Porphyrin PSs, possessing high photosensitivity and stability, have widespread use in phototherapy. Furthermore, the use of Q[n]s as a carrier for PSs has contributed to enhancing the efficacy of photodynamic therapy. In the present study, we synthesized 2TMeQ[6]-TPPPA self-assembled compounds, comprising TMeQ[6] and 5, 10, 15, 20-tetra (4-pyridyl, N-propyl ammonia) porphyrin derivatives (TPPPA) (in a 2:1 ratio), to investigate their capacity to generate reactive oxygen species (ROS) and their effect of self-assembly with TMeQ[6] on the efficacy of human neuroblastoma cell line (SH-SY5Y). Our results demonstrate that both TPPPA and 2TMeQ[6]-TPPPA generate substantial amounts of ROS under laser irradiation, which is directly proportional to the duration of illumination. Furthermore, both compounds exhibited significant cytotoxic effects on SH-SY5Y cells, as demonstrated by the MTT assay.

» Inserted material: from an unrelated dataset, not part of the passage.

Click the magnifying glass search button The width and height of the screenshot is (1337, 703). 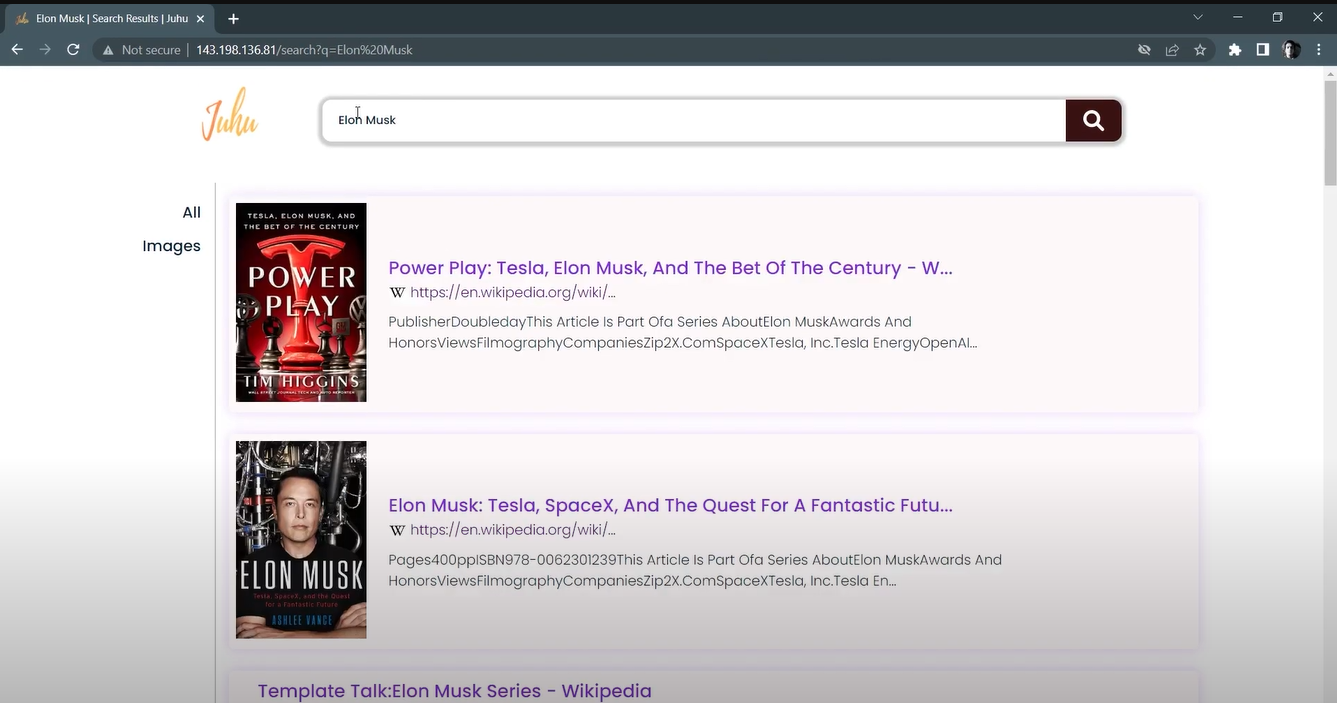pyautogui.click(x=1093, y=121)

Western blotting revealed a marked increase in the expression of Cleaved caspase-3, Cleaved caspase-9, and Bax, and a decrease in the expression of Bcl-2, confirming that caspase-dependent apoptosis is involved in SH-SY5Y cell death induced by TPPPA photodynamic therapy. ROS overproduction plays a crucial role in this process, and NAC preconditioning was shown to reduce cytotoxicity and inhibit pro-apoptotic protein molecules. However, 2TMeQ[6]-TPPPA was less effective than TPPPA in terms of ROS production capacity and toxicity to SH-SY5Y cells after self-assembling with TMeQ[6]. In conclusion, our study explored that TPPPA can induce ROS overproduction leading to apoptosis, and its mediated photodynamic therapy is a highly effective treatment option for SH-SY5Y cells. After self-assembling with TMeQ[6], TPPPA retains its apoptotic pathway-inducing characteristics and acts as a carrier, but this is not conducive to the photodynamic enhancement of TPPPA.